Но—говорятъ—человекъ слабъ, такъ что внешнее даже соприкосновеніе его съ мірскою жизнью можетъ его подвергнуть омірщенію, чувственности, честолюбію, празднословію. Отвечаемъ — да, всего этого должно остерегаться монаху-пастырю. Но свободенъ отъ искушенія человекъ не будетъ и въ пустынно-обители: чувственность притягиваетъ его симпатіи къ украшенію келлій, мелочному лакомству и проч., а честолюбіе находитъ пищу въ повышеніяхъ по монастырской іерархіи.

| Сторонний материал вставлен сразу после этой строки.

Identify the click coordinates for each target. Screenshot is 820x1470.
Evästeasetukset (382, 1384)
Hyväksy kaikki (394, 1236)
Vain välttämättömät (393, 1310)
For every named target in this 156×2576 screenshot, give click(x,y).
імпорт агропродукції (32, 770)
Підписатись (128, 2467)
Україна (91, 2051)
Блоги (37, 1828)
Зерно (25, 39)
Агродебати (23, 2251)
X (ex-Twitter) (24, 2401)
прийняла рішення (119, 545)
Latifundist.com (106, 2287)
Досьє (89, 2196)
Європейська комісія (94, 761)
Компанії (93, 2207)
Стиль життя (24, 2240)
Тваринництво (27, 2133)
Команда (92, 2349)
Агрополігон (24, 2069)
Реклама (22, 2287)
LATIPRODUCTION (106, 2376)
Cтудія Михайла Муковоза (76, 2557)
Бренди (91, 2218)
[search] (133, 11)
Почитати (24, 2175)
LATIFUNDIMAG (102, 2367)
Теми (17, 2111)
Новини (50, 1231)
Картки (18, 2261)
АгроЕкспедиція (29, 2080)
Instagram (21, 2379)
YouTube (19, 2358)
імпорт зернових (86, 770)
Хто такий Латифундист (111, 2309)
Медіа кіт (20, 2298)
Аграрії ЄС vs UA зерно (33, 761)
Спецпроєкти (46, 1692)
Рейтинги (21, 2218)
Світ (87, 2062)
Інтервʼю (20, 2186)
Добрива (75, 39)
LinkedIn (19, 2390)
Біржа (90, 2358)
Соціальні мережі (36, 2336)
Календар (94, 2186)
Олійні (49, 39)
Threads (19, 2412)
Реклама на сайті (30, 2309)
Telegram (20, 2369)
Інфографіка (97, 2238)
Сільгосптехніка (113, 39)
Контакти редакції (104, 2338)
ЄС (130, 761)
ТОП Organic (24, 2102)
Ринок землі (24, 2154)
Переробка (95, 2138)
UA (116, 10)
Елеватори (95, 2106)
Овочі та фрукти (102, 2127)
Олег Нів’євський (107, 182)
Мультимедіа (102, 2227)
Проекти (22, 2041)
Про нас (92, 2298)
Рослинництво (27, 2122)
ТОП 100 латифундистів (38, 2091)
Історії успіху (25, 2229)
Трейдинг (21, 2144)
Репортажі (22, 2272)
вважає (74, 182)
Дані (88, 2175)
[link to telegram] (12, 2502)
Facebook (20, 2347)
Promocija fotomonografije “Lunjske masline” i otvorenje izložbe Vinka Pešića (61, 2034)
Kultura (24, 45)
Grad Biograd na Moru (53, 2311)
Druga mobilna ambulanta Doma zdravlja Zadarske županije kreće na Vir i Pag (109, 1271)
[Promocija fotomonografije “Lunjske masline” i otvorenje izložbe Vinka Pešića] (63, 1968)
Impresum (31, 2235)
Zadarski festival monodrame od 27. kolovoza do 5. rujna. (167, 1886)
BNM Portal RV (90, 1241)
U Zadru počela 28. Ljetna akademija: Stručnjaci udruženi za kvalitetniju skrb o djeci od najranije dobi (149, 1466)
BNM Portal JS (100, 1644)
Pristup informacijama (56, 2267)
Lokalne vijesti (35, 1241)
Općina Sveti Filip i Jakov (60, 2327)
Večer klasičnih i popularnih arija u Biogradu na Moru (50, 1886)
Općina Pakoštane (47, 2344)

Ему легко не празднословить, что трудно для ученаго, но за то первому трудно сбхраниться отъ сухости, безучастности и (да не огорчится на насъ никто) духовной гордости; напротивъ, второго любовь къ папстве очиститъ отъ многихъ греховъ (Іак. V, 20). Впрочемъ, зачемъ считаться грехами? Будемъ лучше хвалиться подвижниками. У пустынниковъ есть великіе постники, известные всему православному міру молитвенники; у монаховъ ученыхъ не въ пустыняхъ, а въ семинарскихъ стенахъ воспитывались такія евангельскія души, какъ святители Димитрій, Иннокентій, Тихонъ. Наконецъ, кто изъ пустынныхъ отцевъ наипаче ублажается? Опять же старцы, т. е. учители духовные, учившіе добродетелямъ не монаховъ только, но и мірянъ. Итакъ, аскетизмъ, даже отшельническій, разрешается въ пастырство по слову рекшаго: веровахъ, темъ же и возглаголахъ. He пастырство съ монашествомъ несовместимы, но равно гибельны для церкви внешнее юридическое пониманіе того и другого подвига.